(Task objective):
Can you copy out all of the lines below word for word, leaving the pictures out of your answer?

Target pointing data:
↓

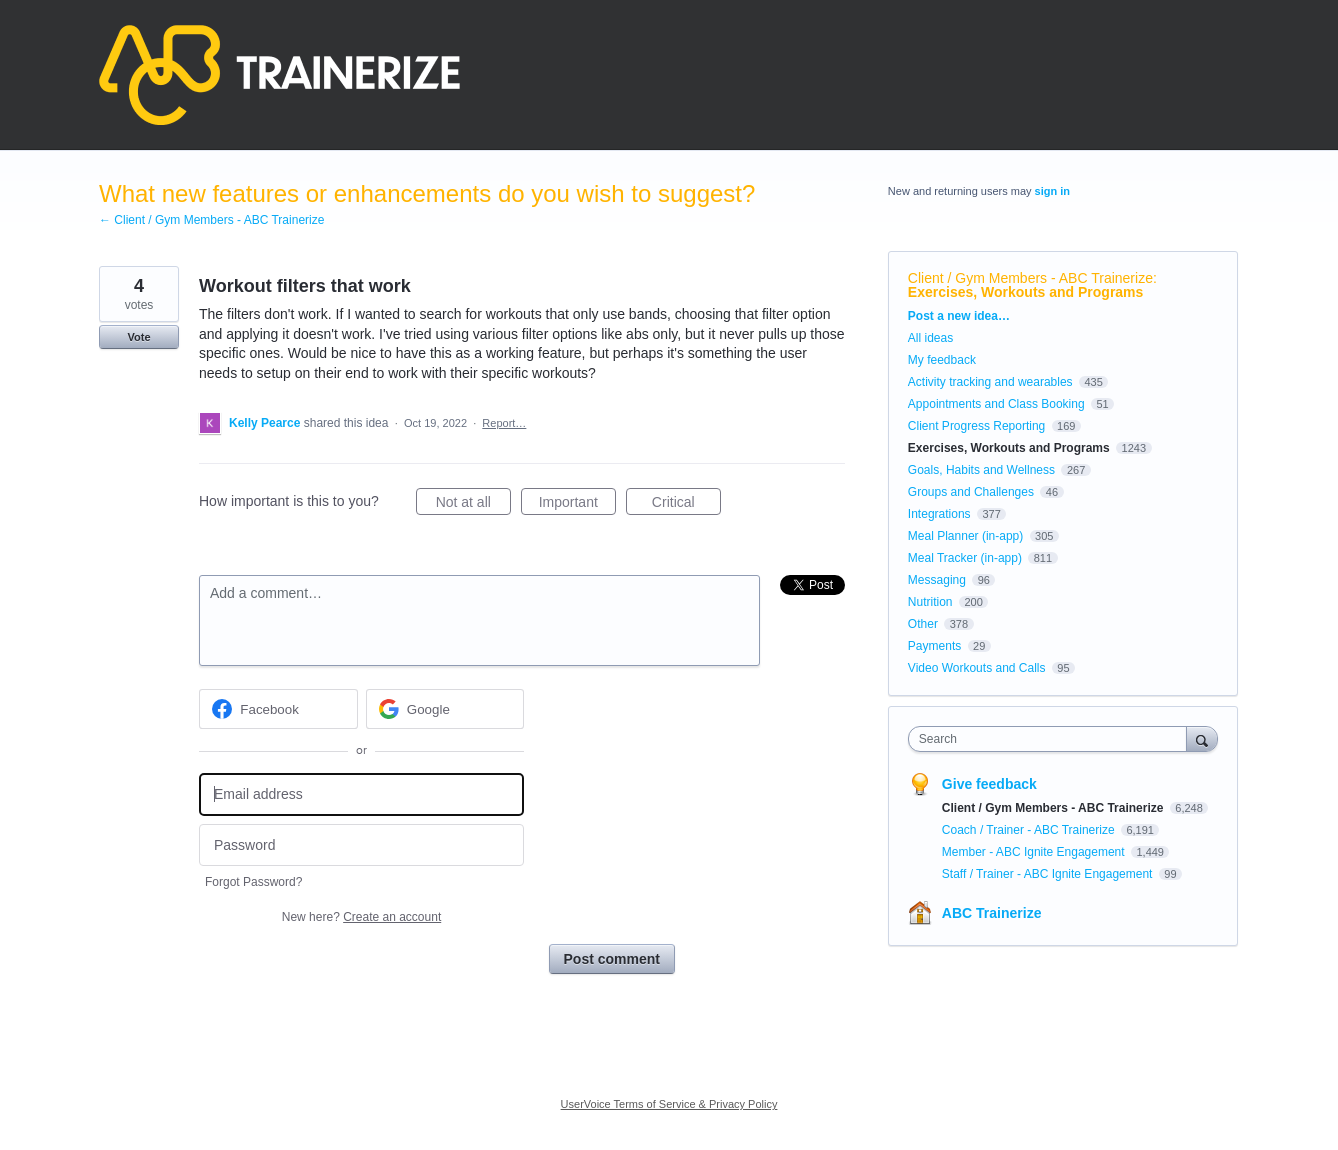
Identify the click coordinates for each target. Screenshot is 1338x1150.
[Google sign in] (445, 709)
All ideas (930, 338)
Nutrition (930, 602)
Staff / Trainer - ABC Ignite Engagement (1049, 874)
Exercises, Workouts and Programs (1026, 292)
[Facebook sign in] (278, 709)
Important (577, 505)
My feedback (942, 360)
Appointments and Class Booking (996, 404)
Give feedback (989, 784)
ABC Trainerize (992, 913)
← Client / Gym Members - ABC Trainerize (211, 220)
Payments (934, 646)
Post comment (612, 959)
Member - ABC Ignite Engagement (1035, 852)
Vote (138, 337)
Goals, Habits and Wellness (981, 470)
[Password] (361, 845)
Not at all (473, 505)
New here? (361, 917)
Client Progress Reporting (976, 426)
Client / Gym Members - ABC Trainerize (1030, 278)
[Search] (1202, 738)
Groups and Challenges (971, 492)
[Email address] (361, 794)
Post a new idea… (959, 316)
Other (923, 624)
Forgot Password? (253, 882)
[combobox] (1052, 739)
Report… (504, 423)
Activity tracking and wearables (990, 382)
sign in (1052, 191)
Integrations (939, 514)
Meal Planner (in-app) (965, 536)
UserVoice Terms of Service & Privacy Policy (669, 1104)
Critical (686, 505)
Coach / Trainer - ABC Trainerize (1030, 830)
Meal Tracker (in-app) (965, 558)
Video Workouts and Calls (977, 668)
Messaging (937, 580)
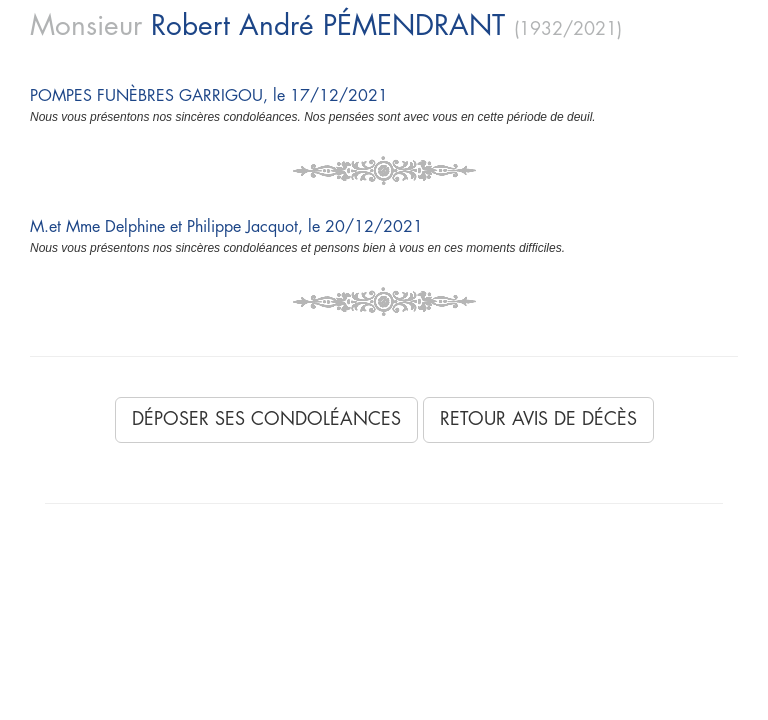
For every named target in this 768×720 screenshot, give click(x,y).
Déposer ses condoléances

↑

(Task answer):
Identify the click coordinates for each target. Screenshot is 1338x1150.
[Google sign in] (445, 709)
All ideas (930, 338)
Nutrition (930, 602)
Staff / Trainer - ABC Ignite Engagement (1049, 874)
Exercises, Workouts and Programs (1026, 292)
[Facebook sign in] (278, 709)
Important (577, 505)
My feedback (942, 360)
Appointments and Class Booking (996, 404)
Give feedback (989, 784)
ABC Trainerize (992, 913)
← Client / Gym Members - ABC Trainerize (211, 220)
Payments (934, 646)
Post comment (612, 959)
Member - ABC Ignite Engagement (1035, 852)
Vote (138, 337)
Goals, Habits and Wellness (981, 470)
[Password] (361, 845)
Not at all (473, 505)
New here? (361, 917)
Client Progress Reporting (976, 426)
Client / Gym Members - ABC Trainerize (1030, 278)
[Search] (1202, 738)
Groups and Challenges (971, 492)
[Email address] (361, 794)
Post a new idea… (959, 316)
Other (923, 624)
Forgot Password? (253, 882)
[combobox] (1052, 739)
Report… (504, 423)
Activity tracking and wearables (990, 382)
sign in (1052, 191)
Integrations (939, 514)
Meal Planner (in-app) (965, 536)
UserVoice Terms of Service & Privacy Policy (669, 1104)
Critical (686, 505)
Coach / Trainer - ABC Trainerize (1030, 830)
Meal Tracker (in-app) (965, 558)
Video Workouts and Calls (977, 668)
Messaging (937, 580)
For every named target in this 768×720 screenshot, give click(x,y).
Déposer ses condoléances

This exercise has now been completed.